La production est supervisée par des certificateurs de l'Union orthodoxe aux États-Unis, de la Fédération de la Cacherout de Londres ou des rabbins locaux de Chabad Lubavitch de Barcelone.

L'un des défis les plus évidents auxquels les vignerons sont confrontés chaque année est le timing : en Espagne, la récolte des raisins rouges commence début septembre et tombe souvent chaque année pendant les fêtes juives les plus importantes.
Si les vignerons ne planifient pas bien à l'avance, tout cela se traduit par une saison de production désastreuse.

Cependant, tous les Juifs séfarades produisant actuellement du vin en Espagne n'ont pas eu besoin de revenir car certains ne sont jamais partis.

C'est le cas de Miguel Fernández de Arcaya, PDG de Bodegas Fernández de Arcaya à Los Arcos, en Navarre, l'héritier du précieux héritage viticole juif de sa famille. En 1492, les ancêtres de Fernández de Arcaya ont fui vers le royaume de Navarre, une partie de l'Espagne moderne où de nombreux Juifs ont cherché refuge afin de vivre une vie juive cachée.

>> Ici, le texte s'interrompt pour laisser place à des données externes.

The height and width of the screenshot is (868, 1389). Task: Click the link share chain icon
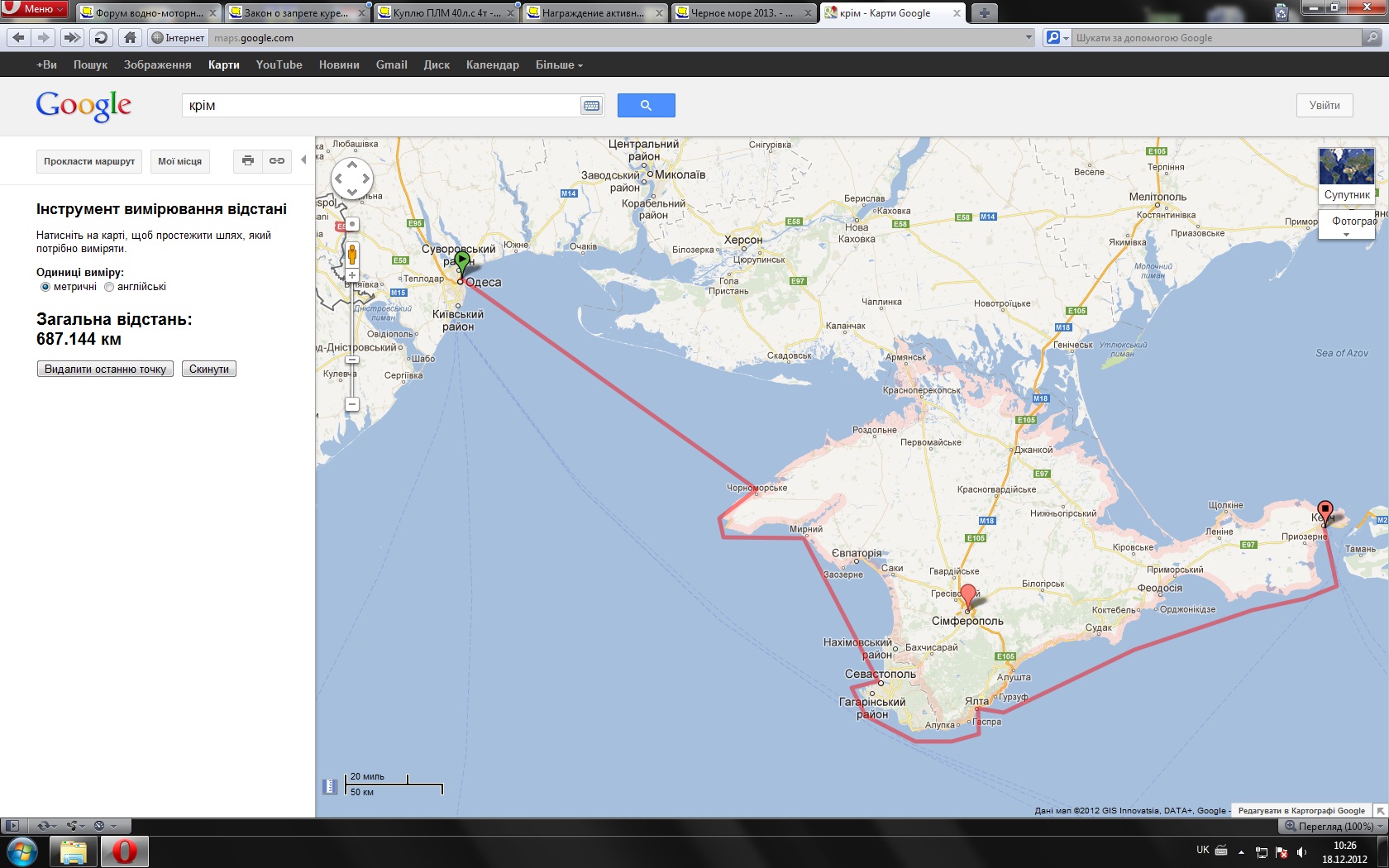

Miguel est chargé de préserver la méthode et l'histoire de vinification kasher sépharade médiévale de sa famille à travers l'Alate Kosher, un vin créé à la suite d'un processus long, rigoureux et secret utilisant d'anciens principes biodynamiques et des vignes ibériques centenaires.

Le résultat est un tempranillo qui remplit la bouche - la variété rouge la plus populaire en Espagne - qui, au nez, rappelle la prune et la cerise mûre avec un soupçon de tabac terreux.

"Le casher est la pureté, un vin sans additifs, élaboré avec des processus naturels et contrôlés", a déclaré Fernández de Arcaya. « Pour nous [les Sépharades], le vin est un mode de vie et non une entreprise. Il en a toujours été ainsi. Nous produisons du vin à partir de ce besoin, pour nous, Juifs séfarades, d'avoir notre propre produit et de pouvoir fournir un vin 100 pour cent orthodoxe. Le tout conformément à l'observance religieuse de la Torah.

Aletá et Cohen voient leur travail comme une continuation du lien des Juifs avec la terre physique de l'Espagne.

« Nous traversons cette terre, et les vignes y resteront. Nous ne sommes qu'un élément dans la nature ; partie de la biodiversité », a déclaré Cohen. « C'est notre contribution. C'est la " mesorah ", la tradition juive à travers les générations.